=== Task inputs ===
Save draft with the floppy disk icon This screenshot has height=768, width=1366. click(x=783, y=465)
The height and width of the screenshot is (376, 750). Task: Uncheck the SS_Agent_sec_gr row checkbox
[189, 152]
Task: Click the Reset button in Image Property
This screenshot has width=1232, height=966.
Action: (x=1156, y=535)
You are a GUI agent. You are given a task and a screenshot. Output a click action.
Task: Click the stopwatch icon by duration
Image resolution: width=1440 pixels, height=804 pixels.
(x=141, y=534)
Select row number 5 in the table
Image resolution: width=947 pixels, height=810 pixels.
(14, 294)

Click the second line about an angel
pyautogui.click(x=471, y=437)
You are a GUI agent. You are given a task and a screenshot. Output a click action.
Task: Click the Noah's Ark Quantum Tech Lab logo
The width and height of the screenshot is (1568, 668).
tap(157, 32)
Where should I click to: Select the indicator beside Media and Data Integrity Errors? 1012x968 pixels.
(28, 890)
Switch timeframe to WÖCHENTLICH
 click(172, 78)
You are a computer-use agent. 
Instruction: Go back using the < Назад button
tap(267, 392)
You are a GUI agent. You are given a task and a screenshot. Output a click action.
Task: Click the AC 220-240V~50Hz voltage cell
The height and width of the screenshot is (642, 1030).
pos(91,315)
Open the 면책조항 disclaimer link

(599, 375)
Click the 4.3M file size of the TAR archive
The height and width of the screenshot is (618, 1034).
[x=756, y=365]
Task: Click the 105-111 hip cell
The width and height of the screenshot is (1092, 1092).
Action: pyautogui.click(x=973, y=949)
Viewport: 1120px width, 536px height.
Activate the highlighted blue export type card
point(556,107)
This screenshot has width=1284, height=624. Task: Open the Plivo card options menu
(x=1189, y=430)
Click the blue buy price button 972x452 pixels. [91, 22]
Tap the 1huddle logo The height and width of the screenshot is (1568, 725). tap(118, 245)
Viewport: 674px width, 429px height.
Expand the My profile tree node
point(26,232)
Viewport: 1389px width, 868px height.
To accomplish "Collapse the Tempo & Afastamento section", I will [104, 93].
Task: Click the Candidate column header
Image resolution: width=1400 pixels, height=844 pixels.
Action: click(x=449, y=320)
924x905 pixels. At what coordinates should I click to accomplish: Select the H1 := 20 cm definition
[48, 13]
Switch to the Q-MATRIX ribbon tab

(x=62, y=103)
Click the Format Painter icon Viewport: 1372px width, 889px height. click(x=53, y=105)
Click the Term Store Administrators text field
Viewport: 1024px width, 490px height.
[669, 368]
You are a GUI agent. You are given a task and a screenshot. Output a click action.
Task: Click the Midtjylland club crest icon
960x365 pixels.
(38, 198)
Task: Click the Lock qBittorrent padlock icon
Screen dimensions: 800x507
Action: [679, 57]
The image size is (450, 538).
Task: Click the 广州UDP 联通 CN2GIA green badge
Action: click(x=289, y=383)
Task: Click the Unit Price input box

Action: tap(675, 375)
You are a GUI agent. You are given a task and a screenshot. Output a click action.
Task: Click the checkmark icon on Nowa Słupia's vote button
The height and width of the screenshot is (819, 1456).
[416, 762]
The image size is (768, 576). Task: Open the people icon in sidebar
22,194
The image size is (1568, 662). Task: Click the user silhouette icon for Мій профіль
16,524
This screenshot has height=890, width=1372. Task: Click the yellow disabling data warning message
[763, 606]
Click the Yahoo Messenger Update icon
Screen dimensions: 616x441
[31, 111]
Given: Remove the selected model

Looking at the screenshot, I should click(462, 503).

=== What the exercise asks ===
What you return must match the data word for word.

=== Written reply ===
Save draft with the floppy disk icon This screenshot has height=768, width=1366. click(x=783, y=465)
The height and width of the screenshot is (376, 750). Task: Uncheck the SS_Agent_sec_gr row checkbox
[189, 152]
Task: Click the Reset button in Image Property
This screenshot has width=1232, height=966.
Action: (x=1156, y=535)
You are a GUI agent. You are given a task and a screenshot. Output a click action.
Task: Click the stopwatch icon by duration
Image resolution: width=1440 pixels, height=804 pixels.
(x=141, y=534)
Select row number 5 in the table
Image resolution: width=947 pixels, height=810 pixels.
(14, 294)

Click the second line about an angel
pyautogui.click(x=471, y=437)
You are a GUI agent. You are given a task and a screenshot. Output a click action.
Task: Click the Noah's Ark Quantum Tech Lab logo
The width and height of the screenshot is (1568, 668).
tap(157, 32)
Where should I click to: Select the indicator beside Media and Data Integrity Errors? 1012x968 pixels.
(28, 890)
Switch timeframe to WÖCHENTLICH
 click(172, 78)
You are a computer-use agent. 
Instruction: Go back using the < Назад button
tap(267, 392)
You are a GUI agent. You are given a task and a screenshot. Output a click action.
Task: Click the AC 220-240V~50Hz voltage cell
The height and width of the screenshot is (642, 1030).
pos(91,315)
Open the 면책조항 disclaimer link

(599, 375)
Click the 4.3M file size of the TAR archive
The height and width of the screenshot is (618, 1034).
[x=756, y=365]
Task: Click the 105-111 hip cell
The width and height of the screenshot is (1092, 1092).
Action: pyautogui.click(x=973, y=949)
Viewport: 1120px width, 536px height.
Activate the highlighted blue export type card
point(556,107)
This screenshot has width=1284, height=624. Task: Open the Plivo card options menu
(x=1189, y=430)
Click the blue buy price button 972x452 pixels. [91, 22]
Tap the 1huddle logo The height and width of the screenshot is (1568, 725). tap(118, 245)
Viewport: 674px width, 429px height.
Expand the My profile tree node
point(26,232)
Viewport: 1389px width, 868px height.
To accomplish "Collapse the Tempo & Afastamento section", I will [104, 93].
Task: Click the Candidate column header
Image resolution: width=1400 pixels, height=844 pixels.
Action: click(x=449, y=320)
924x905 pixels. At what coordinates should I click to accomplish: Select the H1 := 20 cm definition
[48, 13]
Switch to the Q-MATRIX ribbon tab

(x=62, y=103)
Click the Format Painter icon Viewport: 1372px width, 889px height. click(x=53, y=105)
Click the Term Store Administrators text field
Viewport: 1024px width, 490px height.
[669, 368]
You are a GUI agent. You are given a task and a screenshot. Output a click action.
Task: Click the Midtjylland club crest icon
960x365 pixels.
(38, 198)
Task: Click the Lock qBittorrent padlock icon
Screen dimensions: 800x507
Action: [679, 57]
The image size is (450, 538).
Task: Click the 广州UDP 联通 CN2GIA green badge
Action: click(x=289, y=383)
Task: Click the Unit Price input box

Action: tap(675, 375)
You are a GUI agent. You are given a task and a screenshot. Output a click action.
Task: Click the checkmark icon on Nowa Słupia's vote button
The height and width of the screenshot is (819, 1456).
[416, 762]
The image size is (768, 576). Task: Open the people icon in sidebar
22,194
The image size is (1568, 662). Task: Click the user silhouette icon for Мій профіль
16,524
This screenshot has height=890, width=1372. Task: Click the yellow disabling data warning message
[763, 606]
Click the Yahoo Messenger Update icon
Screen dimensions: 616x441
[31, 111]
Given: Remove the selected model

Looking at the screenshot, I should click(462, 503).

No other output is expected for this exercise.